Bordeaux, Cognac, and Viking Forseti
Aaron Saunders, Live Voyage Reports
The sun was shining this morning in Bordeaux as we were given the chance to sample Viking River Cruises brand-new Chateaux, Rivers and Wine itinerary.
One week in duration, the Chateaux, Rivers and Wine itinerary sails both the Gironde and Garonne rivers and includes port calls in Pauillac, Blaye, Libourne, Cadillac, and extended time in Bordeaux at the end of the itinerary.
Today, guests could participate in a vineyard tour to learn about Bordeaux wines, or choose to take part in an overland journey to Cognac to learn about the region’s eponymous drink. Talk about being given a tough choice!
I chose to celebrate the joie de vivre with a visit to Cognac. That I am a huge fan of the spirit didn’t hurt, either, but our 1.5-hour motorcoach journey across the French countryside was an unexpected bonus. Picturesque and ever-changing, it’s worth it to take excursions on this itinerary that involve a long coach ride just to admire the scenery.
Our entire nine-hour excursion revolved around CAMUS (pronounced cam-ooo), the family-owned company that has been making Cognacs since 1863. Today, we’d get to meet two generations of Camus men: Jean-Paul Camus, who became a Master Blender in 1977; and his son, Cyril Camus, who has served as President of the House of CAMUS since 2003.
Making a great Cognac is easy. All you need is a great-grandfather, a grandfather, and a father who have done it before you.
We began first with a tour of the House of Camus, which Jean-Paul expertly guided us around. It’s a picturesque property that was constructed in three stages spanning two centuries, and its elegance and grandeur have been kept up to this day. It also functions as a luxury boutique property as well for those interested in Cognac retreats.
Aside from the grounds – which are inspiring – it is the interior of the house that pays homage to the CAMUS legacy. In fact, the massive stained glass dome is featured on the packaging of some of the company’s fine Cognacs, and the house’s profile pops up frequently in packaging and marketing materials.
From there, we journeyed to Restaurant La Ribaudiere, where Michelin-starred Chef Etoile Thierry Verrat treated us to a four-course lunch paired with different blends of CAMUS Cognac. The delectable menu:
Tasty tart of marinated grilled tuna and crazy relish | Camus Ile de Re Fine Island Cognac Double Matured (served frozen)
Sea Bass with cream of cep mushrooms and Jarnac black truffle puree | CAMUS Ile de Re Fine Island Cognac Double Matured (at room temperature)
Panna cotta dome of orange and passion fruit with Cognac CAMUS Borderies XO granite | Cognac CAMUS Extra Elegance
I’ve had full degustation menus before that have been paired with wine and even Scotch, but a Cognac pairing was a first for me and it was immensely enjoyable (how could it not be?).
The Ile de Re Fine Island Cognac served frozen was a surprising touch. It’s distinctly different from its room temperature counterpart and would actually make a wonderful aperitif in its own right.
Another thing to consider for those who are coming to the region – or even to France – for the first time: indulge in the food. Even if you don’t know what it is, even if you’re not entirely sure about it, dig in. This is how I discovered years ago that I love truffles, and the Jarnac black truffle puree served with our sea bass at lunch was beyond mouth-watering.

##############################

> _What you are asked to do_
Copy the passage of the Bordeaux and Cognac trip report word for word, from "Panna cotta dome" to "was beyond mouth-watering.".

##############################

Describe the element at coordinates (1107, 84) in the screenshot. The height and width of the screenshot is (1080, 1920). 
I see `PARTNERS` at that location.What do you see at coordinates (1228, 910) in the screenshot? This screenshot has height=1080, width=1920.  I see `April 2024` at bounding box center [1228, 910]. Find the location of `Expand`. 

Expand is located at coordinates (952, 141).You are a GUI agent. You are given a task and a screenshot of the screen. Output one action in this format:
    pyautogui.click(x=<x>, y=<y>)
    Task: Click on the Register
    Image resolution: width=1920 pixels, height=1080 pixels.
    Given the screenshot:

##############################

> _Solution to this task_
Panna cotta dome of orange and passion fruit with Cognac CAMUS Borderies XO granite | Cognac CAMUS Extra Elegance
I’ve had full degustation menus before that have been paired with wine and even Scotch, but a Cognac pairing was a first for me and it was immensely enjoyable (how could it not be?).
The Ile de Re Fine Island Cognac served frozen was a surprising touch. It’s distinctly different from its room temperature counterpart and would actually make a wonderful aperitif in its own right.
Another thing to consider for those who are coming to the region – or even to France – for the first time: indulge in the food. Even if you don’t know what it is, even if you’re not entirely sure about it, dig in. This is how I discovered years ago that I love truffles, and the Jarnac black truffle puree served with our sea bass at lunch was beyond mouth-watering.